» What to work on
Reproduce exactly the lines from the one that holds "Select Add GitIgnore Config" through the last line of the entries, both ends included, but not the pictures.

» Available data
|---|

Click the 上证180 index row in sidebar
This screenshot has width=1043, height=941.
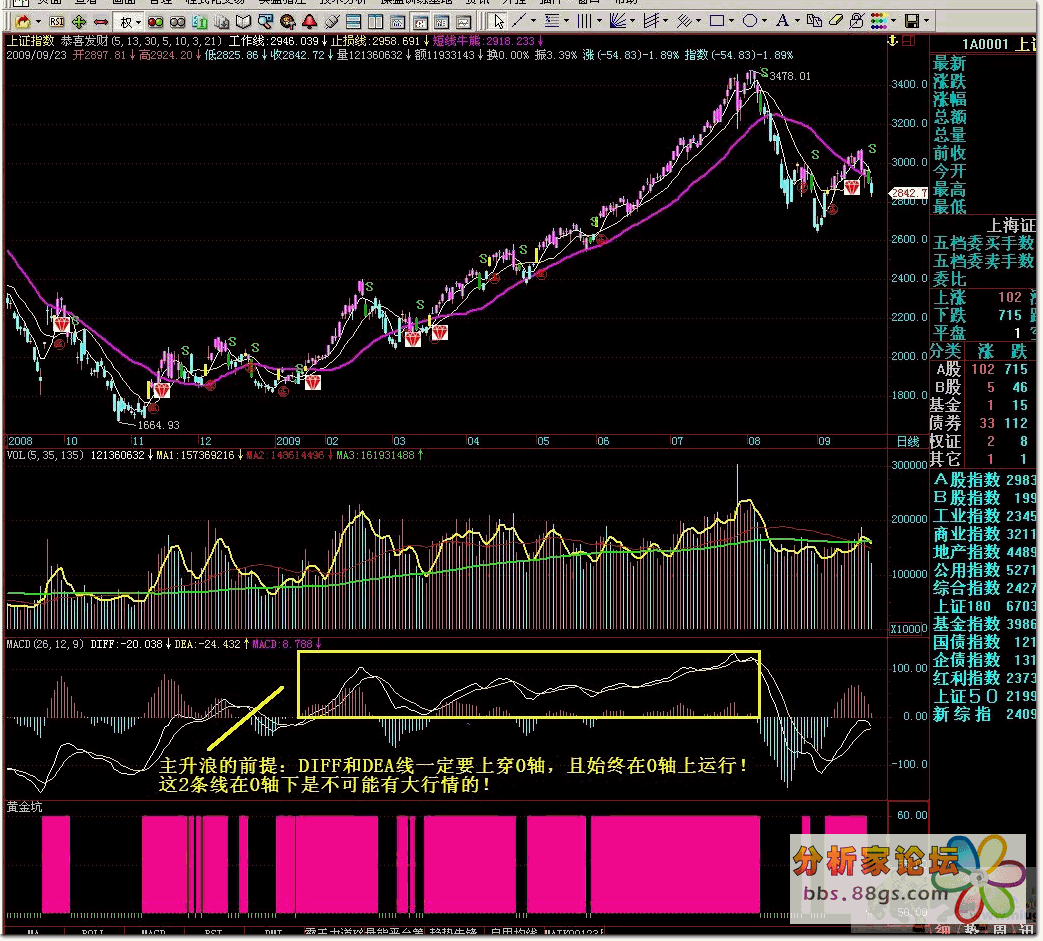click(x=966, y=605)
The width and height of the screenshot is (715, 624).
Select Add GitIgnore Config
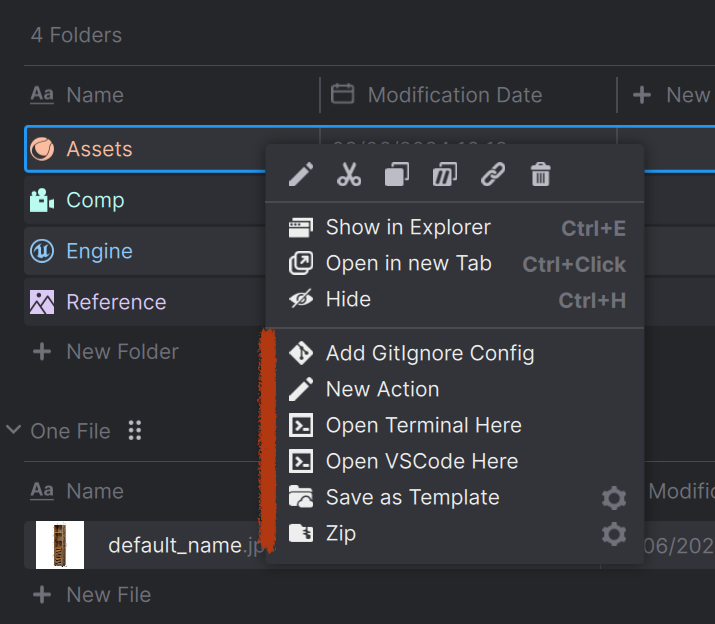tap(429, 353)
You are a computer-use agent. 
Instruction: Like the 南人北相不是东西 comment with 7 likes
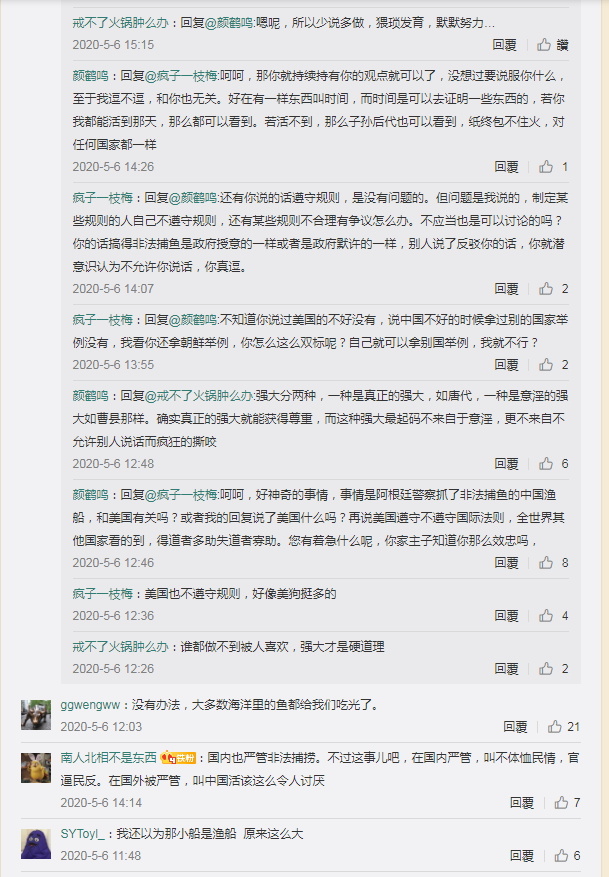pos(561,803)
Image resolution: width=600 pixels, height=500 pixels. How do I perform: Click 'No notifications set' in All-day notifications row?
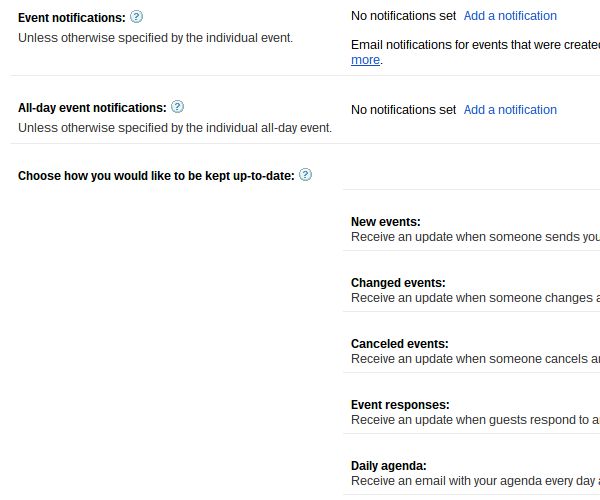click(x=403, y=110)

|---|

» Problem solution
Select Add GitIgnore Config
tap(429, 353)
You are a computer-use agent. 
Instruction: Like the 南人北相不是东西 comment with 7 likes
pos(561,803)
Image resolution: width=600 pixels, height=500 pixels. How do I perform: Click 'No notifications set' in All-day notifications row?
click(x=403, y=110)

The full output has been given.